Dataset content:
════════
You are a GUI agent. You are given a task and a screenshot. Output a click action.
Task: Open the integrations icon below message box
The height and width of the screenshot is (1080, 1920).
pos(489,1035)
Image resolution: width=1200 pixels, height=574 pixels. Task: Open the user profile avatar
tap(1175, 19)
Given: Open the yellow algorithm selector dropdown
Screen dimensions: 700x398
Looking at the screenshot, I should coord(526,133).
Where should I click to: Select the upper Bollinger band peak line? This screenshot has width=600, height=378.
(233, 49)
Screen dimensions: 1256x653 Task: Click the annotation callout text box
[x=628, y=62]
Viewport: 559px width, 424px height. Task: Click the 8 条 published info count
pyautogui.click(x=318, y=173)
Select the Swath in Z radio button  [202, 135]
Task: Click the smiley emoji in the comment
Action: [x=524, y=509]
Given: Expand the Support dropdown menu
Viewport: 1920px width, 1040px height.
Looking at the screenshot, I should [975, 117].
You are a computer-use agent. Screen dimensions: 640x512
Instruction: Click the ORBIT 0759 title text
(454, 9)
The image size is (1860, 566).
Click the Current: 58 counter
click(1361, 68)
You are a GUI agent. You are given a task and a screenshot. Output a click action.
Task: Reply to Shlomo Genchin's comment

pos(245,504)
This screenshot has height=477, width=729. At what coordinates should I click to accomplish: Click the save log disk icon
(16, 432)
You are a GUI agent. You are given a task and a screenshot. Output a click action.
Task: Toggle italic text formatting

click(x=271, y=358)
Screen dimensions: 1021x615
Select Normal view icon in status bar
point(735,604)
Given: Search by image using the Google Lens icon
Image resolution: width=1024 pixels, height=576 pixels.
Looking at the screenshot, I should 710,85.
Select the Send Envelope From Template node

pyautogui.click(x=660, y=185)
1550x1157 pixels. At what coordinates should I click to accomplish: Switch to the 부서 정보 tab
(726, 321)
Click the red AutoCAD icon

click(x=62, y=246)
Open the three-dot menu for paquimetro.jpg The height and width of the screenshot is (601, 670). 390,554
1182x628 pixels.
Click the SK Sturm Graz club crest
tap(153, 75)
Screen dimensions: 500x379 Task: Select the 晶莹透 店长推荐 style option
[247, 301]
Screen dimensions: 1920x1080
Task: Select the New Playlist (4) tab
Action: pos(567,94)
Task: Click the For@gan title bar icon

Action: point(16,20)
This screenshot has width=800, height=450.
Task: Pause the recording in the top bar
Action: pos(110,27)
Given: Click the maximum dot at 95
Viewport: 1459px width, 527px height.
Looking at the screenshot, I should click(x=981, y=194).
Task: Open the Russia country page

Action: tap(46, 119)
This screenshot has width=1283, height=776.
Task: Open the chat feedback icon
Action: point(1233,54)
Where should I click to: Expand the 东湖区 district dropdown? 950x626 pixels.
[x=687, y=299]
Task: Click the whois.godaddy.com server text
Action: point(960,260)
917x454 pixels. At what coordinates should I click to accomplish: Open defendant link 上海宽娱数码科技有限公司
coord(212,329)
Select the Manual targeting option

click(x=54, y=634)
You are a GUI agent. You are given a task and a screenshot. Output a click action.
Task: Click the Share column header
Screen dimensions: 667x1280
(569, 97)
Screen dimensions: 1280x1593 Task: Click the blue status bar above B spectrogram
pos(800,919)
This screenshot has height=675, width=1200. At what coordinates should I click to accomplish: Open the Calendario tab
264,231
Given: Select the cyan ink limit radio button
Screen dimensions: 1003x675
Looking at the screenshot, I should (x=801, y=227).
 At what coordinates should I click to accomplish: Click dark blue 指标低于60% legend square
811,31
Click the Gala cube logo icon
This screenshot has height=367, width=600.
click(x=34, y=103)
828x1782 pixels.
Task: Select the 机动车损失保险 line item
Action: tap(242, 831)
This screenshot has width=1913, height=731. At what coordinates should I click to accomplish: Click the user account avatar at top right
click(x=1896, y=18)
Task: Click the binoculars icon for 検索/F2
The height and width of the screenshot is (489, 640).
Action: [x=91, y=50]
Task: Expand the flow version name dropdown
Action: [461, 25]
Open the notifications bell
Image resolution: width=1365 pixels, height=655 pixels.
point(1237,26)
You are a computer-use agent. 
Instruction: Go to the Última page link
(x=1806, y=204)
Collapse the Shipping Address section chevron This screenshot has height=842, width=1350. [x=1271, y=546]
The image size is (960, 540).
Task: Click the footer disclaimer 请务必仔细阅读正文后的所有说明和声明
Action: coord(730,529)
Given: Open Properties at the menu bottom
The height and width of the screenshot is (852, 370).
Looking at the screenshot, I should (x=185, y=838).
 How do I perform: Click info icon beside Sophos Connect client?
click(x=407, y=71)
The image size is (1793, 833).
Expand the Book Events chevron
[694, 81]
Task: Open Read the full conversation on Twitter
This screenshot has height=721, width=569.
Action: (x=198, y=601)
════════
Problem requirements: Only lines that contain "computer" are needed, so copy each of them from the data.

Solved exercise:
You are a computer-use agent. Screen dimensions: 640x512
You are a computer-use agent. 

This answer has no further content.